Defendant was charged with the first degree murder of Solomon
David Wilson (Solomon). A jury found defendant guilty of second
degree murder. The trial court sentenced defendant to 189 to 236
months imprisonment. Defendant appeals. For the reasons set forth
below, we find no error.
The State's evidence tended to show that on the night of 11
September 1999, defendant Destiny Raye Thompson, James Hardy
(Hardy), Ejoir McCullough (McCullough), Desmond Wilson, and two
other men, known only as Sam and Gaston, were drinking and
smoking marijuana at defendant's house. Before the group left to
go to a club downtown, defendant put a .32 caliber handgun and a.357 revolver in the glove compartment of a red car, and an SKS
assault rifle in the trunk of his green Cadillac. Defendant told
McCullough it was just in case we see Solomon and them at the
club. The group drove the two vehicles downtown to a club known
as Beethoven's, where they stayed for a couple of hours.

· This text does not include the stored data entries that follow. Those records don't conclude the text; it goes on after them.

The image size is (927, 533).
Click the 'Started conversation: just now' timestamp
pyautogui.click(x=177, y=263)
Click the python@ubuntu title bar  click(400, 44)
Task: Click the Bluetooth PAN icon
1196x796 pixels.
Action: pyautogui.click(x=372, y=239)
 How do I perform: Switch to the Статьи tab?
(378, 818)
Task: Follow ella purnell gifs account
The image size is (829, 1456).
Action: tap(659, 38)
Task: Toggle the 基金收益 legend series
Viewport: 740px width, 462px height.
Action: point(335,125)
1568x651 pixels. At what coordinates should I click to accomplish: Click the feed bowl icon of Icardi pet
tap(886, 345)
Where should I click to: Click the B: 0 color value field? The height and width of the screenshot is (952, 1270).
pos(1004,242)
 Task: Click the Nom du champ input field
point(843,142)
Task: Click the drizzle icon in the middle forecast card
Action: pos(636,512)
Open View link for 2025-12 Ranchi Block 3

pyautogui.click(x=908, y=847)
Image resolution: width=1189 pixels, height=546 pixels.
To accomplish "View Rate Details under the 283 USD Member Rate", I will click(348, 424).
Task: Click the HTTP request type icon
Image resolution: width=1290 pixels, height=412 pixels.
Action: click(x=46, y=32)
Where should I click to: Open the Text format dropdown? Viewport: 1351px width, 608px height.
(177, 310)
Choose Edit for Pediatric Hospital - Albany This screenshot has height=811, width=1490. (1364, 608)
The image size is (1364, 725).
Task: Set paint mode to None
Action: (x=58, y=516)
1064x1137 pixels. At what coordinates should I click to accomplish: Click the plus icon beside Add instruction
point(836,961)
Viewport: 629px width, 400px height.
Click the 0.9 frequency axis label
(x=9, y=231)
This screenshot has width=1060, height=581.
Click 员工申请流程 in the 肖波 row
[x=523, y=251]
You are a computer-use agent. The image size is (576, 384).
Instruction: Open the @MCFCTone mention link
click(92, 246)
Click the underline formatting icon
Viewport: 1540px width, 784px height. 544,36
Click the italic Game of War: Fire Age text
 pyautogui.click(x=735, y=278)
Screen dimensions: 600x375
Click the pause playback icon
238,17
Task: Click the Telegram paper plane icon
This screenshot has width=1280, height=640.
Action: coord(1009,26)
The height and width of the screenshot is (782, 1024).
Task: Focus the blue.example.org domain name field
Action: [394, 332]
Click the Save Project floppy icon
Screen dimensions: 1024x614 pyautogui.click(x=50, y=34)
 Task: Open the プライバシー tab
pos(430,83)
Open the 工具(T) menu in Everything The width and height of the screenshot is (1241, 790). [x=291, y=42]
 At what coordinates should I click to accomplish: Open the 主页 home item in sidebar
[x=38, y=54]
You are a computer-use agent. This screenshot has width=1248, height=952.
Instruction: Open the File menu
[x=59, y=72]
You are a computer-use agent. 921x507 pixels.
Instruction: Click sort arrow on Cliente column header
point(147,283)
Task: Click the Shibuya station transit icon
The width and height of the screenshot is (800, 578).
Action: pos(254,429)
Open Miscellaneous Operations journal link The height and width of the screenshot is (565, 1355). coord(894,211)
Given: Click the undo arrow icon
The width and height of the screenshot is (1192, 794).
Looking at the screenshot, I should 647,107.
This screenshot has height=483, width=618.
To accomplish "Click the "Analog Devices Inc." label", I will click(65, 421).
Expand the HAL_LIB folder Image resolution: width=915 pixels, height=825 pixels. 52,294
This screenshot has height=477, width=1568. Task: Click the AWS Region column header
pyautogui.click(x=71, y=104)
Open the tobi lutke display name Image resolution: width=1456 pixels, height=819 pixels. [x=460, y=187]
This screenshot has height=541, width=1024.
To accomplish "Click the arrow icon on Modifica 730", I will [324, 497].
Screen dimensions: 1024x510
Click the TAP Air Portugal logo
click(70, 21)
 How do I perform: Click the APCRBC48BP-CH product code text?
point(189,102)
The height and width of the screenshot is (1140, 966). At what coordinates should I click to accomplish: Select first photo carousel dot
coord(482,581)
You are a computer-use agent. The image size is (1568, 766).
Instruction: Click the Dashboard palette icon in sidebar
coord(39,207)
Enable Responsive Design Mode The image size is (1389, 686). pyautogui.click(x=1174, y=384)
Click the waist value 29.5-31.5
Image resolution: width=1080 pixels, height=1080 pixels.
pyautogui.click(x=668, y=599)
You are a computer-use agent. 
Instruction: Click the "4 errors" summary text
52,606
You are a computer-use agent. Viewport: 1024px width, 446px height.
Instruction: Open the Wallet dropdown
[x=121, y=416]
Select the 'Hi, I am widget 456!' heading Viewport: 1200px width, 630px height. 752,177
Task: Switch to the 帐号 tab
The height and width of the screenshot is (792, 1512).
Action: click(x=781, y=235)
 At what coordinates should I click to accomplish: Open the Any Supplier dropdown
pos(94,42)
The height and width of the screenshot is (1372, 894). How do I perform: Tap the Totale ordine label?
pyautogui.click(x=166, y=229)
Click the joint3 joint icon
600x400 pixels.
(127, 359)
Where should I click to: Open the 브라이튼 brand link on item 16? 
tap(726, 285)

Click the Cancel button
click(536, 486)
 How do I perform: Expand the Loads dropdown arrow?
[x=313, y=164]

As the group left the club and entered the parking lot, they
noticed the green Cadillac had been shot up. Defendant said,
we['re] going to get them mother f-----s. Defendant, McCullough
and Hardy got into the red car. Hardy sat in the driver's seat,
defendant sat in the front passenger's seat and McCullough sat in
the back seat behind defendant. Defendant handed McCullough the
.32 handgun. Gaston, Sam and Desmond got into the green Cadillac.
The red vehicle headed up Spruce Street and the green Cadillac
followed.
Meanwhile, Solomon and his friends Jerry Gordon and Joe
McQueen parked their car in a deck downtown and started walking
around the area. As they walked down Spruce Street, they saw the
red car and the green Cadillac stopped at a traffic light.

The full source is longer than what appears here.